───── Text block

Bill And Hillary’s Experienced Lies
Paul Jenkins, Huffington Post
Posted December 6, 2007 | 12:57 PM (EST)
With her sad and fruitless attempt at attacking Barack Obama’s kindergarten ambitions behind her (by the way, who in her campaign hunted down and interrogated his teacher, and under what pretense?), Hillary Clinton is back on the Obama-no-experience track, a safer, if not necessarily more productive approach.
To that effect, she now associates herelf with the non-threatening single-digit crew (Bill Richardson, Joe Biden and Chris Dodd) and their combined 88 years in elected public office, ignoring the fact that she is far closer in experience to Obama than she is to them. As was her husband when he first considered running for president in 1988: kicked out of the Arkansas governor’s office by voters in 1980 (returning in 1982), he skipped the ‘88 contest to succeed Ronald Reagan. When he did run, in 1992, he had a total of 12 years as chief executive of a small, poor state with few international links. Despite some successes (notably in education), after a straight 10 years in office, Governor Clinton barely managed to lift his state from poorest in the country to second poorest, just a hair ahead of Mississippi.
Nonetheless, he went on to win the nomination, defeat an incumbent president and rule for eight years. Whatever one’s assessment of his presidency, clearly he did not run the country into the ground, regardless of his previous experience, or lack thereof. But now, in true Clinton style (a mix of chutzpah and straight lying), Bill lectures Obama about waiting his turn, as he says he did in 1988. Of course, we know this is not true, because it never is, but it’s also nice to know that people close to the Clintons remember things differently, specifically that he backed away from running then because of concerns about his womanizing in the wake of the Gary Hart scandal.
Besides Bill’s relative success as president, there is no clearer affirmation that experience is not all it’s cracked up to be than Hillary, Biden and Dodd’s vote in favor of the Iraq war resolution, despite (or is it because of?) their accumulated wisdom. All three of them long ago forfeited their right to lecture anyone on foreign policy, let alone one (Obama) who opposed the pointless, devastating war they started and that they now claim they have the experience to end.
Established politicians like to claim that in a post-9/11, post-Iraq, post-Katrina world, experience counts more than ever. But 9/11, Iraq and the Katrina disgrace happened on their watch, and sometimes with their active participation. Why would we trust that things would be any different now, and why have their mistakes (or their cynicism) earned them a right to a promotion? Some observers dismiss Obama’s original anti-war stance as being not risky because he did so from the safety of the Illinois state senate. That presumes there was a risk for those who voted for the war from the discomfort of Congress, and the question is fear of what? Voters? Do we really think that Clinton would have had trouble getting reelected in New York for being anti-war? Senators from states far less liberal than hers, such as Florida, Michigan or Wisconsin, voted against the war. So was it fear of voters nationally that was spurring this hawkishness?

──────────
───── Recorded data

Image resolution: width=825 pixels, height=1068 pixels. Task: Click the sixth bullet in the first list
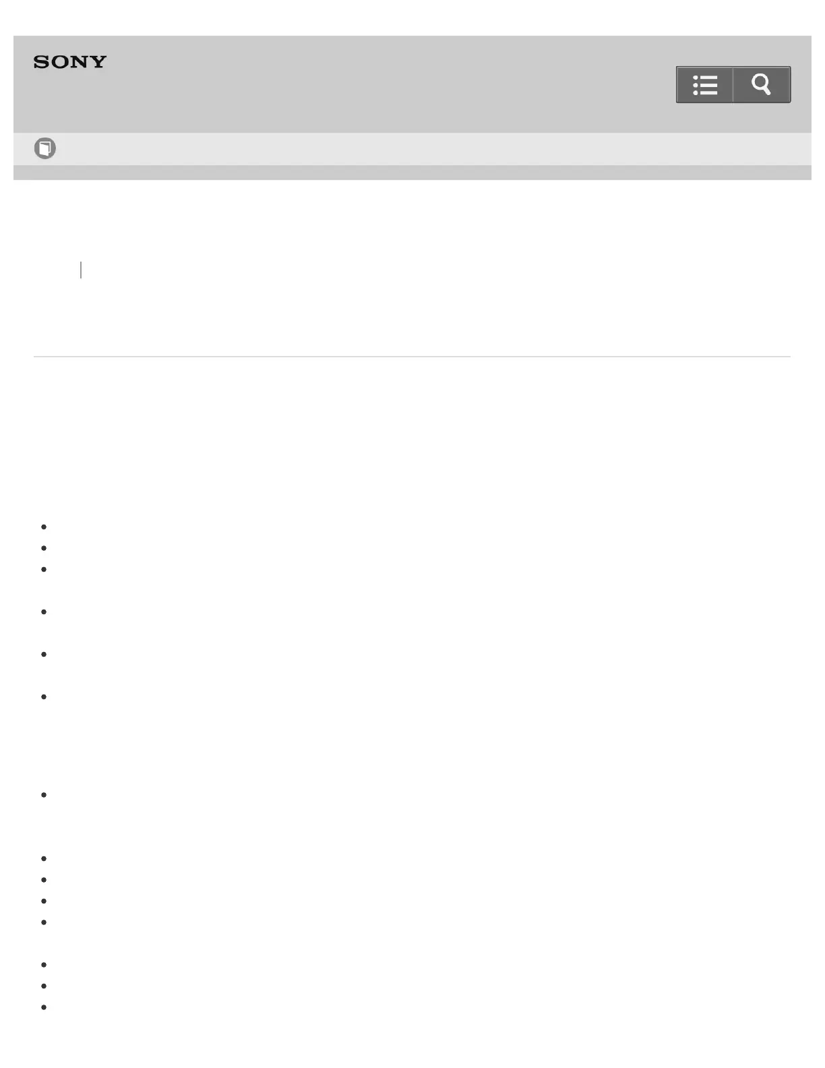pos(43,696)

──────────

## Stated goal 1
For each statement about the Clinton experience column, answer yes or no, quoting the exact words that decide it. (a) Bill Clinton had 12 years as a state's chief executive when he ran for president in 1992. (b) Bill Clinton ran in the 1988 presidential contest. (c) Senators from states less liberal than New York voted against the Iraq war.
## Stated goal 2
Carry on the Clinton experience column from its final sentence, keeping its voice and argument.
The data is irrelevant here.

## Expected answer 1
(a) Yes: "When he did run, in 1992, he had a total of 12 years as chief executive of a small, poor state with few international links."
(b) No: "he skipped the ‘88 contest to succeed Ronald Reagan."
(c) Yes: "Senators from states far less liberal than hers, such as Florida, Michigan or Wisconsin, voted against the war."

## Expected answer 2
In a satisfying twist, those national voters have turned against the war and are giving Obama a second look, partly because of his original stance on the war. Of course, the fact that Hillary is caught wrong-footed again, this time on Iran, does not enhance the tale that her experience leads to good judgment.
If she played it right, Hillary could probably drive home the point that Obama lacks experience, but instead she unravels, and accuses him of being ambitious and dishonest: how ironic is that?
For years, many of us have been in awe of the Clintons, really in awe: a little scared and a little admiring. But the spell finally broke in the past couple of weeks, when both halves of the couple looked a little ridiculous, and a little desperate.
She, tone-deaf as so often (did she not talk about one-night stands with her middle-aged rural audience this week?), went for her version of the jugular, Obama’s musings as a 5-year-old. Her husband, a practiced liar, tried to get away with the biggest lie he could think of: that he had always opposed the war in Iraq.
After the hundreds of polls, focus groups, and various analyses they and others have paid for, surely the Clintons know by now that their Achilles’ heel is their unbearable prevarication. It goes to show how deeply embedded this deceptiveness is that these two smart, accomplished actors are simply unable to even pretend to be honest.
After seven years of George W. Bush, and two uninspiring Democratic presidential candidates in Al Gore and John Kerry, we were really missing Bill, but next to Obama’s fresh, open-faced, apparent candor, Bill is an unpleasant caricature of the lip-biting, mischievous, smart guy we loved back in the day. And lying about his support for a war that has had horrendous consequences is on another level altogether than covering up for sleeping with subalterns (in itself not a very pretty thing).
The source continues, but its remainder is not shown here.